Work required: Lay out the lines of the listing below as a JSON list of strings, one string per line and blank lines omitted. Start with the line containing "Click the video timeline slider handle" and continue through the end of the listing.

═════ Available records

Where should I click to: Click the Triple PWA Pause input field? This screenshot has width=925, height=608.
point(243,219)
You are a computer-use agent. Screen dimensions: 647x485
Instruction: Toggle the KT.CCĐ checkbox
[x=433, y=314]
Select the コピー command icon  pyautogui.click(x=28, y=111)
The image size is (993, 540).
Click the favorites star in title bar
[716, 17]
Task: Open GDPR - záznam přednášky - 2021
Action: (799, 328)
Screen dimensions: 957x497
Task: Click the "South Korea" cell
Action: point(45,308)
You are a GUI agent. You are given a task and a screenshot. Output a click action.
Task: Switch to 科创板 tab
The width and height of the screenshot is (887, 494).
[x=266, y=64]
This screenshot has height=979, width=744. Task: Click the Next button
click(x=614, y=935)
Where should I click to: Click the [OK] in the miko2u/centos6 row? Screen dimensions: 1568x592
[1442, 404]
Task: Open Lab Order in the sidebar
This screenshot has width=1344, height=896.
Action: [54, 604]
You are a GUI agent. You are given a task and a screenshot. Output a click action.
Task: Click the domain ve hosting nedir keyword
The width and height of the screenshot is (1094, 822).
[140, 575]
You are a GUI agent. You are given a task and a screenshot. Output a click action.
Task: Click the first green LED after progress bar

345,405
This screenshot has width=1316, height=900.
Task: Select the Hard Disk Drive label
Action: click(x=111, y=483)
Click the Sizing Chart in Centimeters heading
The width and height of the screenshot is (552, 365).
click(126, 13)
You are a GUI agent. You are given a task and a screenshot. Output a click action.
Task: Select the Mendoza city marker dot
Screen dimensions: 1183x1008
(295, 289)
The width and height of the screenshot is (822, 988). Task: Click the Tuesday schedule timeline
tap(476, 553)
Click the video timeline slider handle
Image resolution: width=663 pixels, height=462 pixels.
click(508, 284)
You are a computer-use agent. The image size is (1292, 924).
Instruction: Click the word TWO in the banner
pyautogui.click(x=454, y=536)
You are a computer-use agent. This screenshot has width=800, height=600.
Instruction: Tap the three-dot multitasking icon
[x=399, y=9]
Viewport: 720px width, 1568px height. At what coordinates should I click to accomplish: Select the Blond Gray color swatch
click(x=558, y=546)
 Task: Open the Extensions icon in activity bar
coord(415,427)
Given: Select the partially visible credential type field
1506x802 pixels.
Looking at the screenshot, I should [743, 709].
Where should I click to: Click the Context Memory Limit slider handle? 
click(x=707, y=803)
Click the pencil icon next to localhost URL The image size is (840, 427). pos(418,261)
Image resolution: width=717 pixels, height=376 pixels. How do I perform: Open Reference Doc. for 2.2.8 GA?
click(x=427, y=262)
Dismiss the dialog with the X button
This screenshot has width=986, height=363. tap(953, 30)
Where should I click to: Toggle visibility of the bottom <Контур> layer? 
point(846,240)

══════════

Reply:
[
  "Click the video timeline slider handle",
  "Image resolution: width=663 pixels, height=462 pixels.",
  "click(508, 284)",
  "You are a computer-use agent. The image size is (1292, 924).",
  "Instruction: Click the word TWO in the banner",
  "pyautogui.click(x=454, y=536)",
  "You are a computer-use agent. This screenshot has width=800, height=600.",
  "Instruction: Tap the three-dot multitasking icon",
  "[x=399, y=9]",
  "Viewport: 720px width, 1568px height. At what coordinates should I click to accomplish: Select the Blond Gray color swatch",
  "click(x=558, y=546)",
  " Task: Open the Extensions icon in activity bar",
  "coord(415,427)",
  "Given: Select the partially visible credential type field",
  "1506x802 pixels.",
  "Looking at the screenshot, I should [743, 709].",
  "Where should I click to: Click the Context Memory Limit slider handle? ",
  "click(x=707, y=803)",
  "Click the pencil icon next to localhost URL The image size is (840, 427). pos(418,261)",
  "Image resolution: width=717 pixels, height=376 pixels. How do I perform: Open Reference Doc. for 2.2.8 GA?",
  "click(x=427, y=262)",
  "Dismiss the dialog with the X button",
  "This screenshot has width=986, height=363. tap(953, 30)",
  "Where should I click to: Toggle visibility of the bottom <Контур> layer? ",
  "point(846,240)"
]